MATERIAL SHOWN:
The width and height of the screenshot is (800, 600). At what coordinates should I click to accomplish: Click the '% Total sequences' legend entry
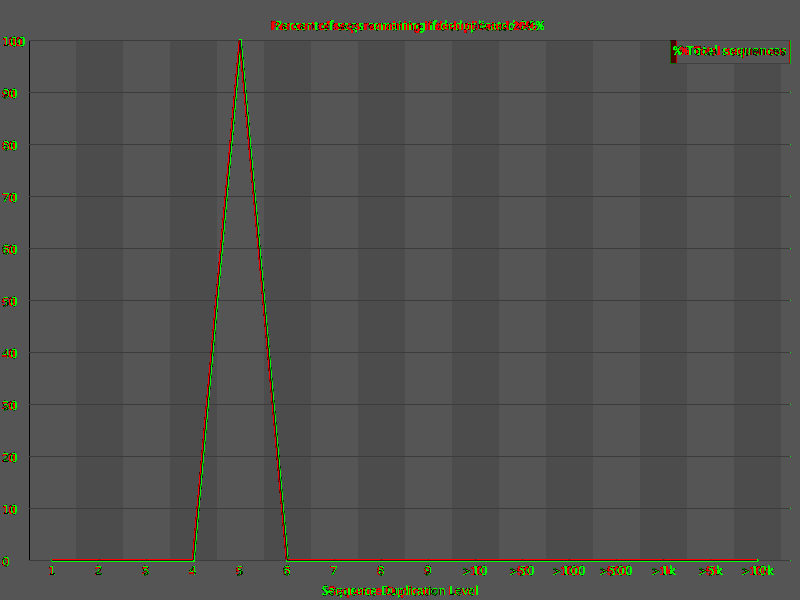[x=730, y=52]
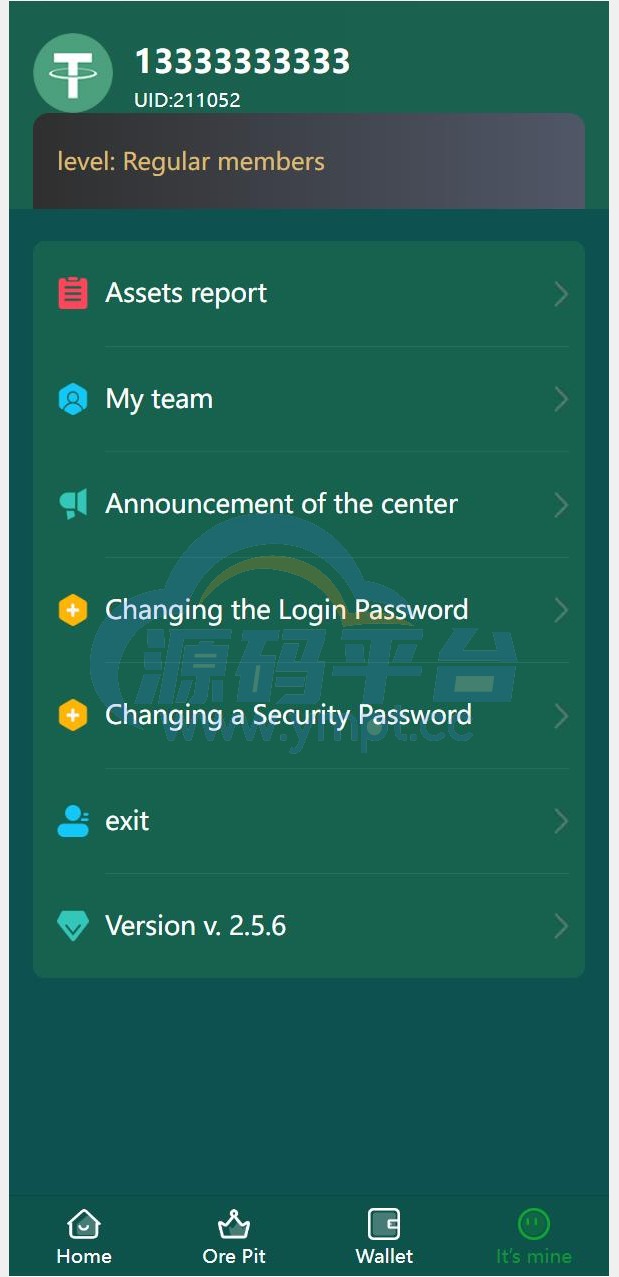
Task: Click the yellow Security Password hexagon icon
Action: [73, 715]
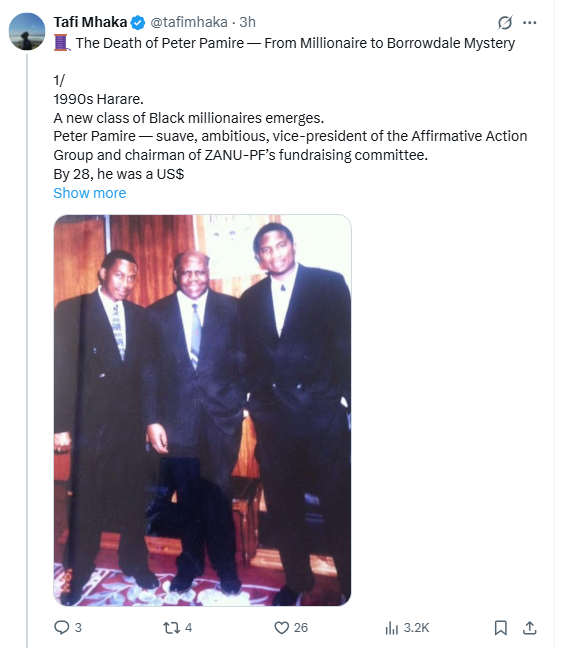Viewport: 561px width, 648px height.
Task: Click the 3.2K views count
Action: click(x=416, y=628)
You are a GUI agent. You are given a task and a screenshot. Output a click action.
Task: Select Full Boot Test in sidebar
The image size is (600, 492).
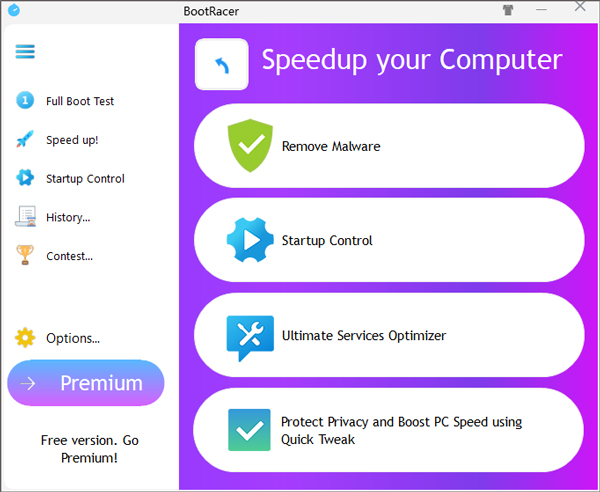click(79, 101)
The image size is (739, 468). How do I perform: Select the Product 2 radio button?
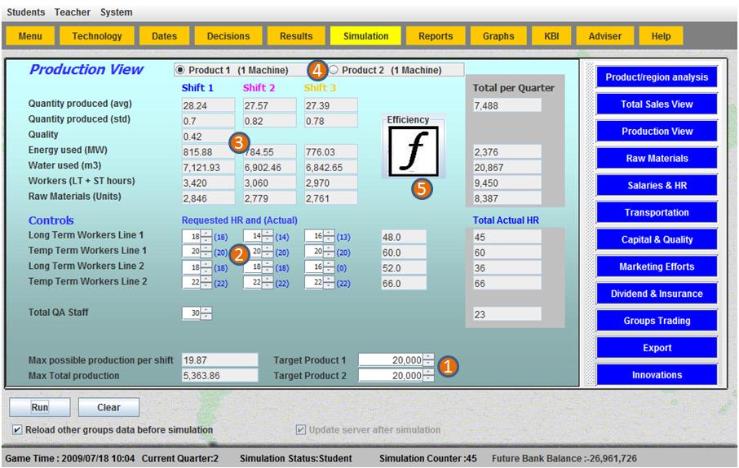tap(333, 70)
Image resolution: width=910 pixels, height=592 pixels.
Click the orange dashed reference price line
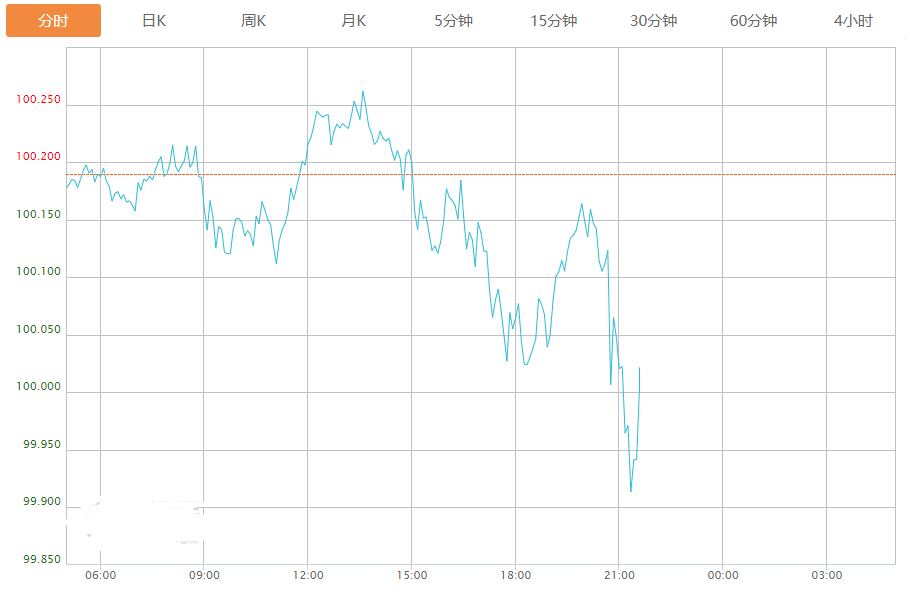[760, 174]
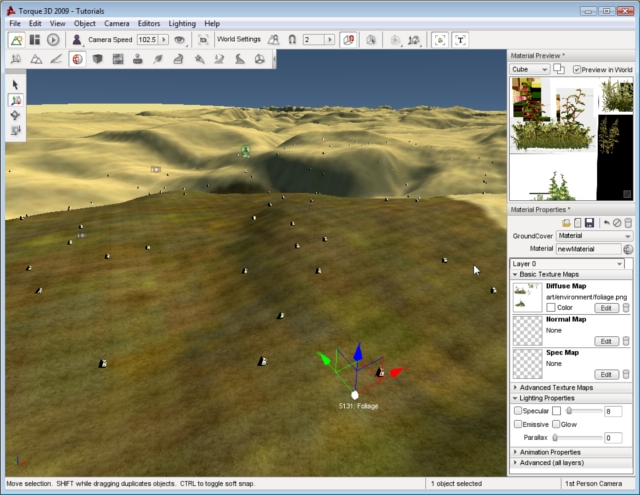Enable the Emissive checkbox
Image resolution: width=640 pixels, height=495 pixels.
(x=517, y=424)

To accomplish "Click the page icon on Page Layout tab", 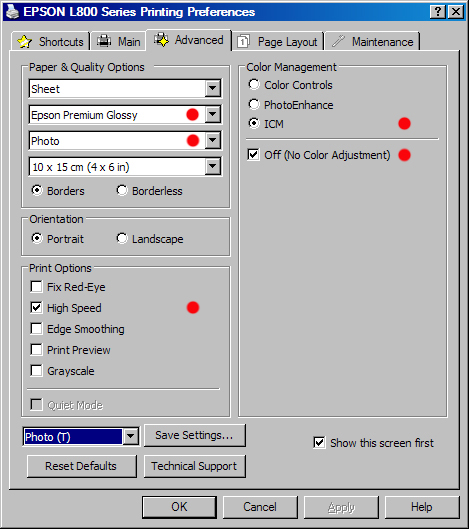I will [x=243, y=41].
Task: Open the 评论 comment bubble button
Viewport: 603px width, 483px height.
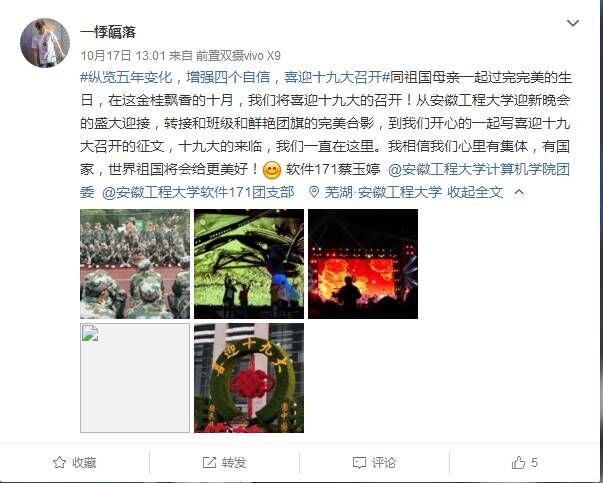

TASK INSTRUCTIONS: Exactly as written, please give again the lines from the beginning of the listing through the line containing "Image resolution: width=910", inclusive, without any pictures.

EXERCISE RESPONSE:
The width and height of the screenshot is (800, 600). At what coordinates should I click to accomplish: Click the '% Total sequences' legend entry
[x=730, y=52]
Task: Click the yellow Security Password hexagon icon
Action: [73, 715]
Viewport: 561px width, 648px height.
Task: Click the 3.2K views count
Action: click(x=416, y=628)
You are a GUI agent. You are given a task and a screenshot. Output a click action.
Task: Select Full Boot Test in sidebar
The image size is (600, 492).
click(79, 101)
The image size is (739, 468). How do I perform: Select the Product 2 radio button?
tap(333, 70)
Image resolution: width=910 pixels, height=592 pixels.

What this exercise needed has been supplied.